The Cryosat-2 SAR altimeter is a precursor of the SAR altimeters to be flown on two major future altimeter missions: the GMES Sentinel-3 Surface Topography Mission (STM) and the Jason-CS mission (follow-on to Jason-3). With SAR altimeters potentially replacing the long-established conventional pulse-limited altimeters, it is important to rapidly establish how well SAR altimeters can satisfy existing user requirements for ocean altimetry, be it for ocean mesoscale mapping or to continue the long-term climate-quality sea surface height time series needed for sea level change detection and monitoring.
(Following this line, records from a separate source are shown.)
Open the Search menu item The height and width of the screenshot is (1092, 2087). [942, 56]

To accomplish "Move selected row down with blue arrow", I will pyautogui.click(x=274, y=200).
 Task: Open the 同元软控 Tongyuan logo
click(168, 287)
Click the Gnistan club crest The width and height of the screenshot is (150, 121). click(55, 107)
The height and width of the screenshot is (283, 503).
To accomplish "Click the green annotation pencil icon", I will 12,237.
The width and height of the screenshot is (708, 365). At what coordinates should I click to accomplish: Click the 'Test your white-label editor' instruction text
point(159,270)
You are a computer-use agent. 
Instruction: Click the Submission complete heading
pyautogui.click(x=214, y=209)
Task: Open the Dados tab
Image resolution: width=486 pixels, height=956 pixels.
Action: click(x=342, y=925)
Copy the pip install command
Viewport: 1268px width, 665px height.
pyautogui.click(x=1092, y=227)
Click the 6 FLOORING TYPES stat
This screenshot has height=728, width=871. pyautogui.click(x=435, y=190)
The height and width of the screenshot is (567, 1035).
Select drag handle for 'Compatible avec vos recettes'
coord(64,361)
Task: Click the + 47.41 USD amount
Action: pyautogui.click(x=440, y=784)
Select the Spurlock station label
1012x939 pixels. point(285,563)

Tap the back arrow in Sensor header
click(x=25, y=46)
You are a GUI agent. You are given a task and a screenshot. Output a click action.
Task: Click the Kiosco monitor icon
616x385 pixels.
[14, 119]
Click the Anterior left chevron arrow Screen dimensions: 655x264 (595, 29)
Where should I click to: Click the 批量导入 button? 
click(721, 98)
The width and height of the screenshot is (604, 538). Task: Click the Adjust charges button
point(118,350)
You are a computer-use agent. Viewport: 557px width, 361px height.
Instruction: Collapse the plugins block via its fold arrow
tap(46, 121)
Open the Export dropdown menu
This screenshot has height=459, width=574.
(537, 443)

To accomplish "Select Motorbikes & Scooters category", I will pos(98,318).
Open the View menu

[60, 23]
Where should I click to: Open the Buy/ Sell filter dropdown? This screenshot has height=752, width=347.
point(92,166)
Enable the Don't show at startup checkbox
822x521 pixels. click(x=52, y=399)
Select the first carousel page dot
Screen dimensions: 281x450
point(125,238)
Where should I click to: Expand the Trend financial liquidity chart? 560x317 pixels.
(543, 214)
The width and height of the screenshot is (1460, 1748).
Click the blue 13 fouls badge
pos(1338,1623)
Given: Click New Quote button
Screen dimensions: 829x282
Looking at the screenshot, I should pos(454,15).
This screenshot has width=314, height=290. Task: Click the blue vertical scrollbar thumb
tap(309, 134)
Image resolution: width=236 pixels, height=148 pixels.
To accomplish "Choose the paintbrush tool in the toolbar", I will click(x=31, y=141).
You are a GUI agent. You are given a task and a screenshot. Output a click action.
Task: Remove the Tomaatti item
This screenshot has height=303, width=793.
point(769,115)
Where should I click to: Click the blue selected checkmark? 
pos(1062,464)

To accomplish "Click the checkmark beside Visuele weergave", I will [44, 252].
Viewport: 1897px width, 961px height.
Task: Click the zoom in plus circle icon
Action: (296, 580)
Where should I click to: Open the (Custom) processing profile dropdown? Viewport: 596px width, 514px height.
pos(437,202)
In this paper, we will present the latest experimental results based on Cryosat-2 SAR data over the ocean and review the state of knowledge about the performance of SAR altimetry for oceanography. The paper will seek to update the error budget for SAR altimeter missions insofar as is possible with the current state of knowledge. The paper will highlight those issues that remain outstanding and what action may be taken to resolve them, leading to direct recommendations for the SAR altimeters on the Sentinel-3 STM and Jason-CS missions.